O Hospital Nossa Senhora das Graças, de Curitiba, acaba de realizar seu primeiro transplante de fígado entre pacientes vivos. No último sábado, a paciente Marcela Portira Regiane, de 15 anos, recebeu parte do fígado de seu marido, Cristiano Romualdo Fernandes, 19, em um procedimento cirúrgico que durou nove horas e meia.
Segundo o cirurgião Júlio Coelho, duas equipes, compostas por quinze médicos, realizaram o transplante. Enquanto uma equipe retirava o fígado doente de Marcela, a outra retirava 60% do órgão saudável de Cristiano. “É um procedimento muito delicado, que representa riscos mínimos ao doador e grandes ao receptor”, explica o médico. Felizmente, a cirurgia de Marcela foi bem-sucedida.
Na maioria dos transplantes de fígado, o órgão é retirado de cadáveres. Porém, quem precisa de um transplante costuma ficar até três anos na fila para conseguir um órgão que lhe seja compatível. No Paraná, aguardam por um fígado aproximadamente 250 pessoas adultas. “No futuro, novas técnicas devem ser desenvolvidas e o transplante de fígado entre pessoas vivas pode representar uma esperança maior a quem está doente e aguarda na fila”, comenta a hepatologista Mônica Beatriz Parolin. Para ser doador, é preciso ter um fígado grande, estar em boas condições de saúde e ter o mesmo tipo sangüíneo do receptor.
Caso Marcela
Marcela não podia esperar. Com a saúde debilitada, ela precisava ser operada com urgência, caso contrário não conseguiria sobreviver. Foi então que seu marido Cristiano resolveu fazer a doação. “A Marcela começou a apresentar problemas de saúde aos nove meses de vida. Ela é vítima de uma doença que atinge o intestino grosso, que acabou afetando o fígado”, explica Júlio. A garota apresenta retardo no desenvolvimento físico, disfunções hormonais e outros problemas.

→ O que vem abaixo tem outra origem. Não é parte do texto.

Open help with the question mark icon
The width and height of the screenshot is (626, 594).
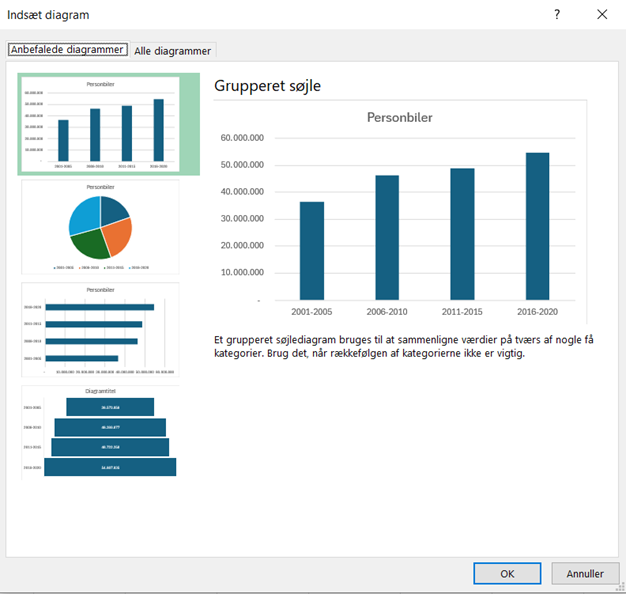click(557, 14)
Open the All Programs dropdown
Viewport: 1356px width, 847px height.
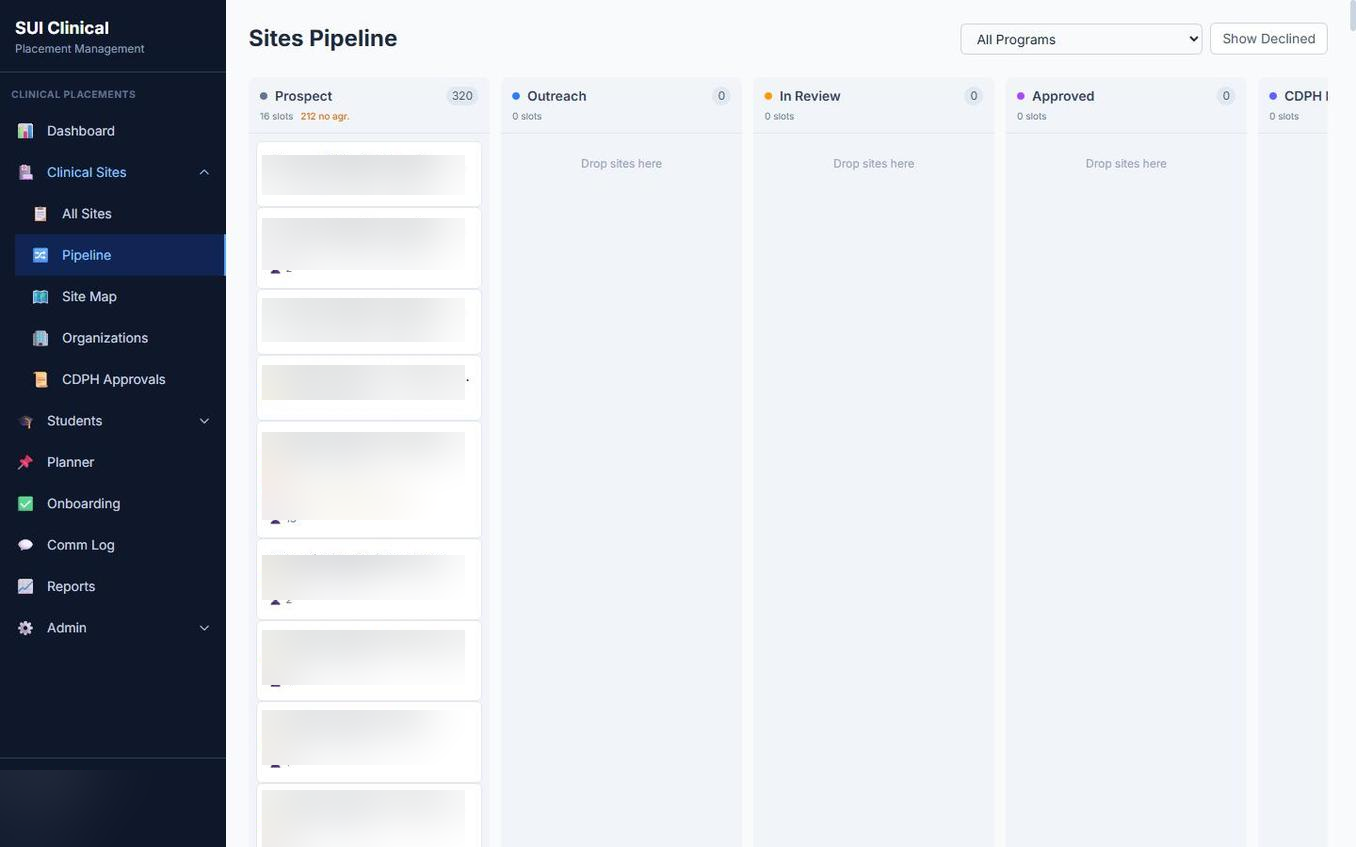[x=1080, y=37]
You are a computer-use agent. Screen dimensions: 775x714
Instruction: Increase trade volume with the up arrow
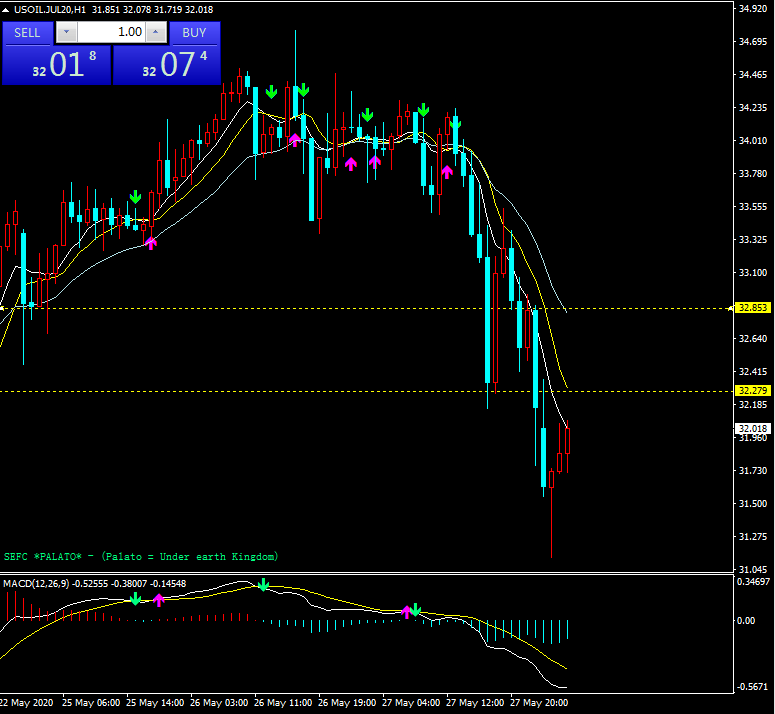click(155, 32)
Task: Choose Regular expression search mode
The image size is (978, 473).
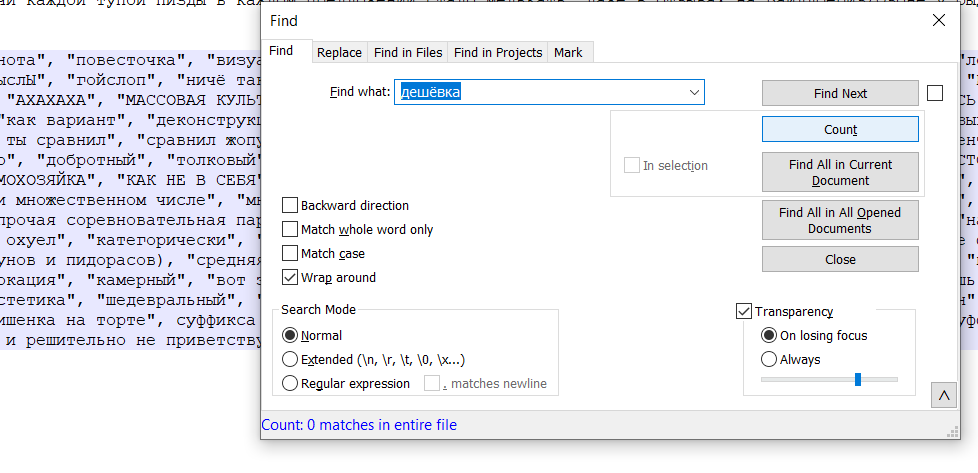Action: pos(290,384)
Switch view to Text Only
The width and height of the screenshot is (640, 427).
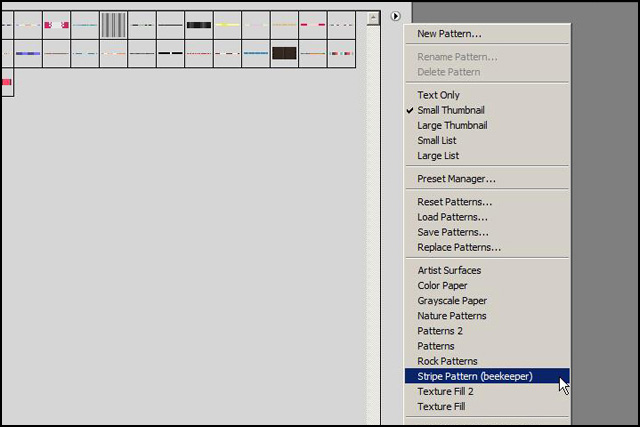(x=438, y=95)
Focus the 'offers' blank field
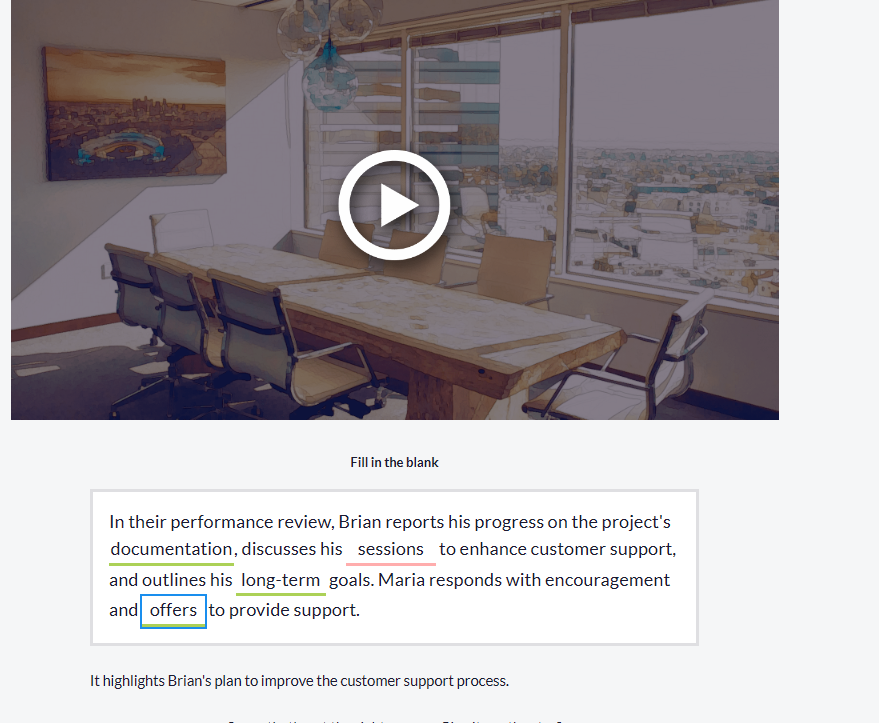The image size is (879, 723). click(173, 610)
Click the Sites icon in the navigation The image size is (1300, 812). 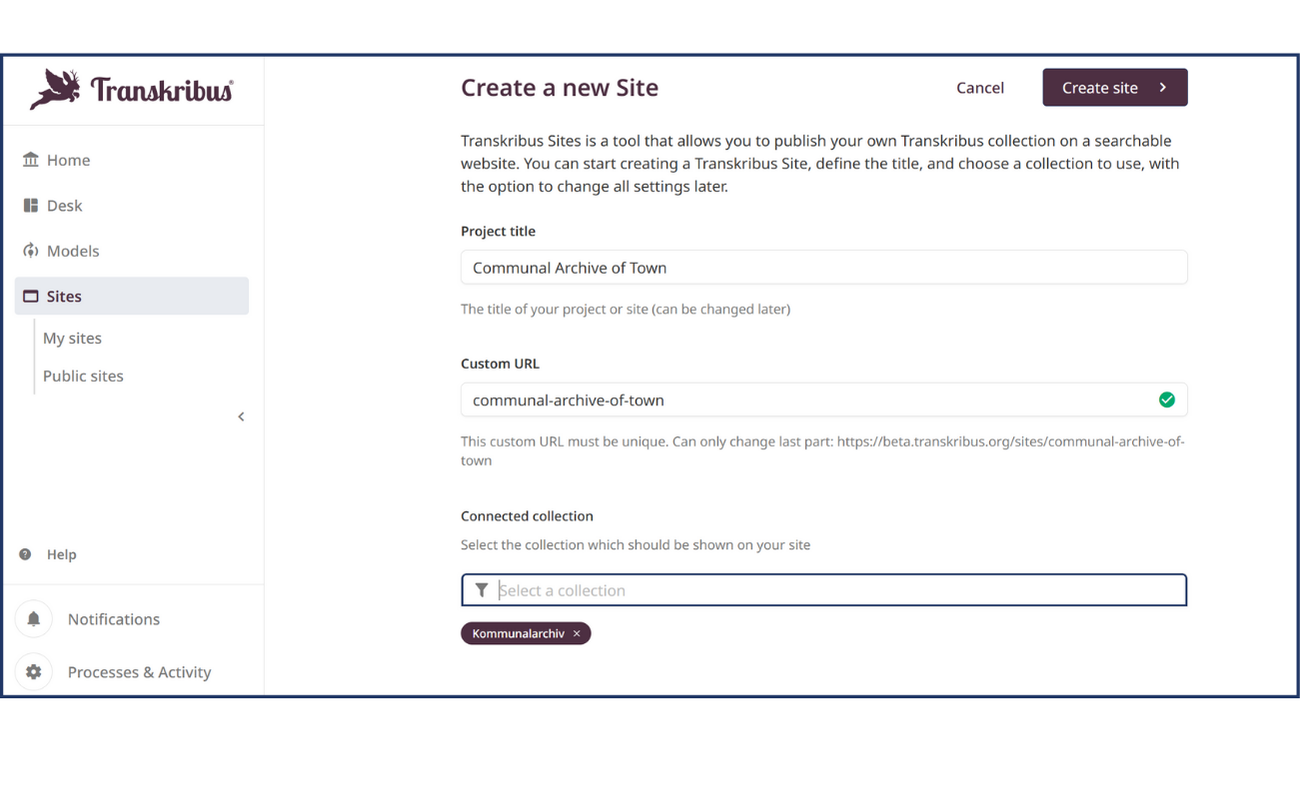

A recuperação da paciente tem surpreendido os médicos. Ela saiu da UTI 48 horas após o transplante, já está andando e logo poderá receber alta. Em breve, o pedaço de fígado que recebeu vai se regenerar e atingir um tamanho apropriado. O mesmo deve acontecer com o órgão de Cristiano. “O rapaz já recebeu alta e não precisa de cuidados especiais”, diz o cirurgião. Já Marcela terá de tomar alguns cuidados no começo. Ela vai para casa, mas precisará de medicação, que será reduzida ao longo do tempo, de máscara, para evitar infecções, e de alimentação balanceada.
As chances de sucesso de transplantes de fígados com doadores vivos são de 80%. Casos de rejeição são comuns, contudo podem facilmente ser controlados com medicação. A previsão é de que, entre seis meses e um ano, Marcela, que sempre conviveu com uma série de limitações, possa levar uma vida totalmente normal.
Em Curitiba, o transplante com doador vivo também é realizado no Hospital de Clínicas. O procedimento, todavia, é mais comum em crianças, que necessitam de uma parte menor do órgão a ser doado.
Transplantada se diz otimista
Cintia Végas
Já andando e com boa aparência, Marcela se mostra bastante otimista. Não vê a hora de poder levar uma vida normal. Ela conta que, antes da cirurgia, qualquer coisa que fizesse representava um grande esforço físico. Sentia falta de ar para andar e tinha dificuldades até para tomar banho sozinha. “Nunca me senti tão bem como me sinto agora”, comemora.
A adolescente admira a coragem do marido e incentiva as pessoas a se tornarem doadoras. “Não tenho palavras para agradecer o que o Cristiano fez por mim”, diz. “Acho que as pessoas deveriam se preocupar mais em serem doadoras de órgãos. Ninguém tem idéia do que sofre uma pessoa que precisa de um transplante.” O grande projeto de Marcela para o futuro é ter filhos, pois ao que tudo indica ela terá sua vida reprodutiva normalizada. “Quero ter três”, avisa.
Família
O pai da garota, o vendedor Walter Regiane, de 48 anos, acredita que o transplante não representa uma nova vida apenas para a filha, mas também para os familiares, que acompanharam e se angustiaram com o sofrimento da menina. “O maior problema que a Marcela enfrentou foi o preconceito de outras pessoas”, lembra o pai. Como é típico de quem tem problemas de fígado, ela sempre tinha os olhos bastante amarelados. Segundo o pai, isso fazia com que as pessoas se afastassem, com medo de que ela tivesse alguma doença contagiosa. “Agora, ela vai voltar a estudar e levará uma vida normal”, exalta.